Eugene Kaspersky, the CEO of Kaspersky Lab, has denied claims that his company poses a cybersecurity threat - File photo REUTERS/Maxim Shemetov

The Pentagon's military intelligence arm had identified Russian cybersecurity firm Kaspersky Lab's software as a potential threat back in 2004, according to recent correspondence with the US Congress.

Over the past few months, the Moscow-based cybersecurity firm has struggled to fend off suspicions of Russian government influence as probes into Moscow's meddling in the 2016 presidential election continues to heat up.

In September, the US Department of Homeland Security (DHS) banned the use of Kaspersky's anti-virus software by federal agencies and departments, citing potential risks to national security, more than a decade after the Pentagon first flagged the company's software.

Reports have recently linked Kaspersky software to the alleged theft of NSA hacking tools and other documents in 2015. Kaspersky has continued to deny the allegations and said it doesn't assist the Russian government to spy on other nations.

However, the Defence Intelligence Agency (DIA) warned about Kaspersky's products in a Pentagon-wide threat assessment in 2013, according to a memo that Representative Lamar Smith, chairman of the House Committee on Science, Space and Technology, sent to other committee members last week, the Wall Street Journal reported.

The memo mentioned an email from the Pentagon's legislative affairs staff dated 15 November that confirmed the DIA "began producing threat reporting referencing Kaspersky Lab as a threat actor as early as 2004". It also noted that the Pentagon issued a department-wide threat assessment on Kaspersky's products in 2013.

During a hearing last week, top Pentagon cybersecurity official Essye Miller told the House Committee that the Pentagon had stopped using Kaspersky's products a few years ago due to intelligence information regarding the company.

"While Kaspersky does not present the sort of problem for Department of Defense that it may for other components of the Federal government, it remains an ongoing supply chain risk management problem," Miller said. "If the DoD operates untrusted hardware or software, whether performing cybersecurity functions or not, within its systems or networks, there is the risk that those systems and networks can be compromised."

Despite the warnings, other federal agencies continued to use Kaspersky's products.

Jeanette Manfra, assistant secretary for cybersecurity at the Department of Homeland Security, recently told Congress that about 15% of US government agencies detected some trace of the firm's software on their systems in a review.

However, she said the DHS does "not currently have conclusive evidence" that any networks had been breached due to its use of Kaspersky software.

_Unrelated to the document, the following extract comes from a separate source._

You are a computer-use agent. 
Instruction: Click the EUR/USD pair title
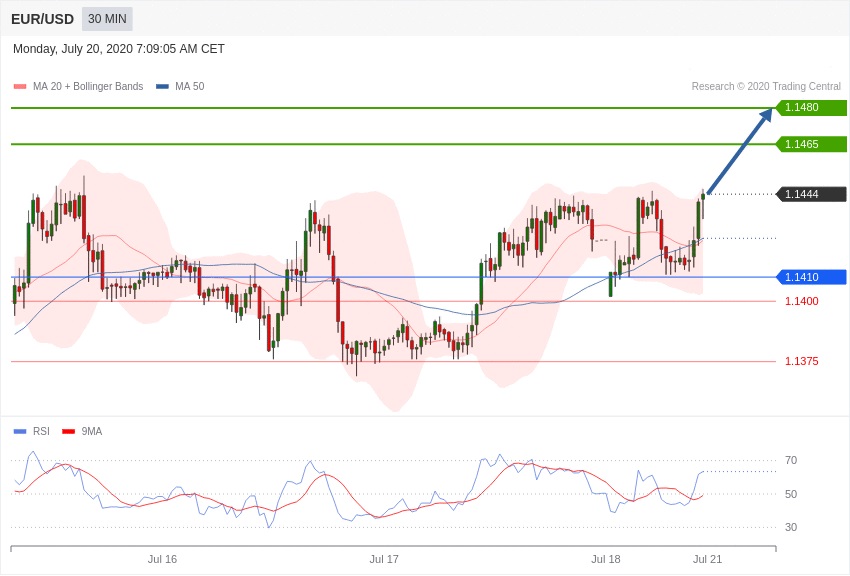(42, 19)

The agency has set a 12 December deadline for all government agencies to remove the company's software from their systems.

Kaspersky said in a statement that it is "ready to work with the US government to address any and all concerns and further collaborate to mitigate against cyber threats, regardless of their origin and purpose".

The company also maintains that "there has yet to be any credible evidence of the risks presented by the company's products".